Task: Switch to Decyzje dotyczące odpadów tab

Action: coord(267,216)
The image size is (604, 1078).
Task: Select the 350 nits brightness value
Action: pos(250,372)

#### GIVEN REQUEST:
Count the lines of the records that contain the string "Task", treating uppercase and lowercase as different, and give only the number.

#### ANSWER FOR THIS EXERCISE:
2